Introduction: Innovative approaches are needed to design robust clinical decision support (CDS) to optimize hospital glycemic management. We piloted an electronic medical record (EMR), evidence-based algorithmic CDS tool in an academic center to alert clinicians in real time about gaps in care related to inpatient glucose control and insulin utilization, and to provide management recommendations.

Research Design And Methods: The tool was designed to identify clinical situations in need for action: (1) severe or recurrent hyperglycemia in patients with diabetes: blood glucose (BG) ≥13.88 mmol/L (250 mg/dL) at least once or BG ≥10.0 mmol/L (180 mg/dL) at least twice, respectively; (2) recurrent hyperglycemia in patients with stress hyperglycemia: BG ≥10.0 mmol/L (180 mg/dL) at least twice; (3) impending or established hypoglycemia: BG 3.9-4.4 mmol/L (70-80 mg/dL) or ≤3.9 mmol/L (70 mg/dL); and (4) inappropriate sliding scale insulin (SSI) monotherapy in recurrent hyperglycemia, or anytime in patients with type 1 diabetes. The EMR CDS was active (ON) for 6 months for all adult hospital patients and inactive (OFF) for 6 months. We prospectively identified and compared gaps in care between ON and OFF periods.
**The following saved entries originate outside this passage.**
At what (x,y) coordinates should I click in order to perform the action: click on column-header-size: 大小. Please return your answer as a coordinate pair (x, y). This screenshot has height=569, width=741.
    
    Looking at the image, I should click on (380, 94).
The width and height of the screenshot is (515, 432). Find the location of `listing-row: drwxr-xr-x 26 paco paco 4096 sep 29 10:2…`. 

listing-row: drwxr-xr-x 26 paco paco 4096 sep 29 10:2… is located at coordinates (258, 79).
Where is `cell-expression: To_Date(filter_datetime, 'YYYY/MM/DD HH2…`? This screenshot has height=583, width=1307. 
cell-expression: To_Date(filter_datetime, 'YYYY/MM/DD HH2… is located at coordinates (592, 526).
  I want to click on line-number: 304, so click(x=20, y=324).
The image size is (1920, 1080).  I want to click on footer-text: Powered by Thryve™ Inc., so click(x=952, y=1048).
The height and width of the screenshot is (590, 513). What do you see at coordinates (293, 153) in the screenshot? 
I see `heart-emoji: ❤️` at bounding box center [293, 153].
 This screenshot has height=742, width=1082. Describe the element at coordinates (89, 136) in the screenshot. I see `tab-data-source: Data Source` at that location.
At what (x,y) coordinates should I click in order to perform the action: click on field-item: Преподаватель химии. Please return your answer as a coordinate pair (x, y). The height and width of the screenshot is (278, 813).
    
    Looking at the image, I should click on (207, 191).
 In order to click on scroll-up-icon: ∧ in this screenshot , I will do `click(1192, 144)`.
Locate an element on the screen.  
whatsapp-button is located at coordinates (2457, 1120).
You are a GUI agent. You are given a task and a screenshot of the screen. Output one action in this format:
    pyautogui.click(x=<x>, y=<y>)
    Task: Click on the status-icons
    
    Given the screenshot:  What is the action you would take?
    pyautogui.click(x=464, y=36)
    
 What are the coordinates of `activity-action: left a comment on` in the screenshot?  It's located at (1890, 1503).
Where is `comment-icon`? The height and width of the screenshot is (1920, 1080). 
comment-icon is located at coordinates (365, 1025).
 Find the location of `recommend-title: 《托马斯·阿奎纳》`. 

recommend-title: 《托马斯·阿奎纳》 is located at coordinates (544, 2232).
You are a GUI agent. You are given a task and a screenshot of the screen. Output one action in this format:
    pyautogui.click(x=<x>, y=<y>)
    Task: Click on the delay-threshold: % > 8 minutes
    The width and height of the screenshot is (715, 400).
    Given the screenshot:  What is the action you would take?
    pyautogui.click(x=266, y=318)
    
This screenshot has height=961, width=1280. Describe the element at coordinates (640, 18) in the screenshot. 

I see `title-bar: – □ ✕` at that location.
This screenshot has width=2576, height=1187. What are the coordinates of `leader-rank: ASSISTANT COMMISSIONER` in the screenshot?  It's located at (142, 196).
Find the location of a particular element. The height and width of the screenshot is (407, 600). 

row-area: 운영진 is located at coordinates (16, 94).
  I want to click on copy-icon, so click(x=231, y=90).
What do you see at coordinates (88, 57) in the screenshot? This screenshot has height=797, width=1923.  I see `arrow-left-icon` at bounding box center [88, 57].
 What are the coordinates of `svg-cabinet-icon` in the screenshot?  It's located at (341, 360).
Results: When active, the hospital CDS tool significantly reduced events of recurrent hyperglycemia in patients with type 1 and type 2 diabetes (3342 vs 3701, OR=0.88, p=0.050) and in patients with stress hyperglycemia (288 vs 506, OR=0.60, p<0.001). Hypoglycemia or impending hypoglycemia (1548 vs 1349, OR=1.15, p=0.050) were unrelated to the CDS tool on subsequent analysis. Inappropriate use of SSI monotherapy in type 1 diabetes (10 vs 22, OR=0.36, p=0.073), inappropriate use of SSI monotherapy in type 2 diabetes (2519 vs 2748, OR=0.97, p=0.632), and in stress hyperglycemia subjects (1617 vs 1488, OR=1.30, p<0.001) were recognized.

Conclusion: EMR CDS was successful in reducing hyperglycemic events among hospitalized patients with dysglycemia and diabetes, and inappropriate insulin use in patients with type 1 diabetes.